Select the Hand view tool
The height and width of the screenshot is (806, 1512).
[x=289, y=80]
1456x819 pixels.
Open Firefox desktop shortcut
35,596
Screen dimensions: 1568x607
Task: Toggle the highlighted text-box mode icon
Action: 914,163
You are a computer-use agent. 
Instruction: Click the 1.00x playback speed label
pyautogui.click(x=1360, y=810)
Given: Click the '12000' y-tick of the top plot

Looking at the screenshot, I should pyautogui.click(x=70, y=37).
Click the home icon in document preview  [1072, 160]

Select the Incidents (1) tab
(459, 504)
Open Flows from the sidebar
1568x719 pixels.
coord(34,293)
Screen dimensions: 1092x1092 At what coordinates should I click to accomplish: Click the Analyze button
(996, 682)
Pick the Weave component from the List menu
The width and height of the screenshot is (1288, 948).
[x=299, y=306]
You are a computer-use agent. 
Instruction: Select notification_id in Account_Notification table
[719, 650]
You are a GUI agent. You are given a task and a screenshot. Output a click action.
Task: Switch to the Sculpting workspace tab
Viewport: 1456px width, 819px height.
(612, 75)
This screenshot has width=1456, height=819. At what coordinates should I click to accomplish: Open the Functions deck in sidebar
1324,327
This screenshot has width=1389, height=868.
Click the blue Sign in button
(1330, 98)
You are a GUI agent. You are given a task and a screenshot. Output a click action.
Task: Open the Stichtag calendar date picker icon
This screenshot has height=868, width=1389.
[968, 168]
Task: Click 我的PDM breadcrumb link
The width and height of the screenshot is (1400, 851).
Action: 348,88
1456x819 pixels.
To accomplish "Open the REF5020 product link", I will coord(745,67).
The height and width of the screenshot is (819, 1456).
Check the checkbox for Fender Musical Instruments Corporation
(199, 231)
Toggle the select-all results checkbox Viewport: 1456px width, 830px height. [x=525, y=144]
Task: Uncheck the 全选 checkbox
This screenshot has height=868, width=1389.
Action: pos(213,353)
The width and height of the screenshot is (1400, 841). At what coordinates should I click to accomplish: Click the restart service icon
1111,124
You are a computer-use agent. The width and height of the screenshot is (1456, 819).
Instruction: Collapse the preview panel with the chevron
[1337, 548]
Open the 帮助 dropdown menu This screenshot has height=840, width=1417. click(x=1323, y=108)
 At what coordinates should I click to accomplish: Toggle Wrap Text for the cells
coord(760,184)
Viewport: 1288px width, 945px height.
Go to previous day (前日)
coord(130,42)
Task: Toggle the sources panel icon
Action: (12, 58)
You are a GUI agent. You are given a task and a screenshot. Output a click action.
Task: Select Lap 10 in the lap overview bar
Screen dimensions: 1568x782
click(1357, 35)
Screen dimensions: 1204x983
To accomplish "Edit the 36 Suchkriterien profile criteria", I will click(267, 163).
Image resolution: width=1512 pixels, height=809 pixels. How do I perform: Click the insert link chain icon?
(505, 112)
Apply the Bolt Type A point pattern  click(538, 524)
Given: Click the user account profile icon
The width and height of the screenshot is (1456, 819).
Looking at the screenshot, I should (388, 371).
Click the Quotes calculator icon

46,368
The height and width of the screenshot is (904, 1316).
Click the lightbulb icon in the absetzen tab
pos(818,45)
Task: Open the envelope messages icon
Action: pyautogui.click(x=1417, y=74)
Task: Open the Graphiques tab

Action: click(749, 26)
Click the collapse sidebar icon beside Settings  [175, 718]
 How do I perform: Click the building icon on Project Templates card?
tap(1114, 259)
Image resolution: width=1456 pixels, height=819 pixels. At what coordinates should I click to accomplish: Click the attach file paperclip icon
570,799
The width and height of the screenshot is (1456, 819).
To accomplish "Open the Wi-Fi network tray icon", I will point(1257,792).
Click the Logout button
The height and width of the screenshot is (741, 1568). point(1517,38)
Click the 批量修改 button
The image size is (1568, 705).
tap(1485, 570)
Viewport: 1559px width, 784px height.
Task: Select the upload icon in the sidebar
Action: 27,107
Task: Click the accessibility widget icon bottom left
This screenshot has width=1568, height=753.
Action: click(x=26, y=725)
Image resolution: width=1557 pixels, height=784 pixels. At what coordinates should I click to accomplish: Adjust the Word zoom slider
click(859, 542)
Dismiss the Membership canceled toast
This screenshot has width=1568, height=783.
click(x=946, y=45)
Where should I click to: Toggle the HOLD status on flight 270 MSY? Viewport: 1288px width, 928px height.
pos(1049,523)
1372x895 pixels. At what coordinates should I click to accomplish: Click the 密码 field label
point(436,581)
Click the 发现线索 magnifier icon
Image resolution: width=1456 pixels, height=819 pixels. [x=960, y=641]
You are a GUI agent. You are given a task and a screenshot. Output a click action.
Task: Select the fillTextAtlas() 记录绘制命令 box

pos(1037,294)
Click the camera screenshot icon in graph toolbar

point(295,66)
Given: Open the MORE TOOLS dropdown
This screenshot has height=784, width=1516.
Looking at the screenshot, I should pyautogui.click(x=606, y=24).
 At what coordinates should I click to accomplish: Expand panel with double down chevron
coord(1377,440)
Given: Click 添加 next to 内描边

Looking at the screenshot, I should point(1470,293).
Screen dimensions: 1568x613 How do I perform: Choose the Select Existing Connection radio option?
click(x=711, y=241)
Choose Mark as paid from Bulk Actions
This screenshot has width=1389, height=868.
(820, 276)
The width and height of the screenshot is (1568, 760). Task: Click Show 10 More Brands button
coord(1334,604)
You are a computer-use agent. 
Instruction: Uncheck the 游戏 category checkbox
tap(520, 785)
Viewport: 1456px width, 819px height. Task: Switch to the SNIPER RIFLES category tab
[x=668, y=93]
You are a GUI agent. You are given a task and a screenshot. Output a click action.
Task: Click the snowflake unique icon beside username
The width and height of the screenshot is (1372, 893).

═══

About this exercise:
Please give, as a bare number, how many lines in the listing above include the word "beside".

Result:
2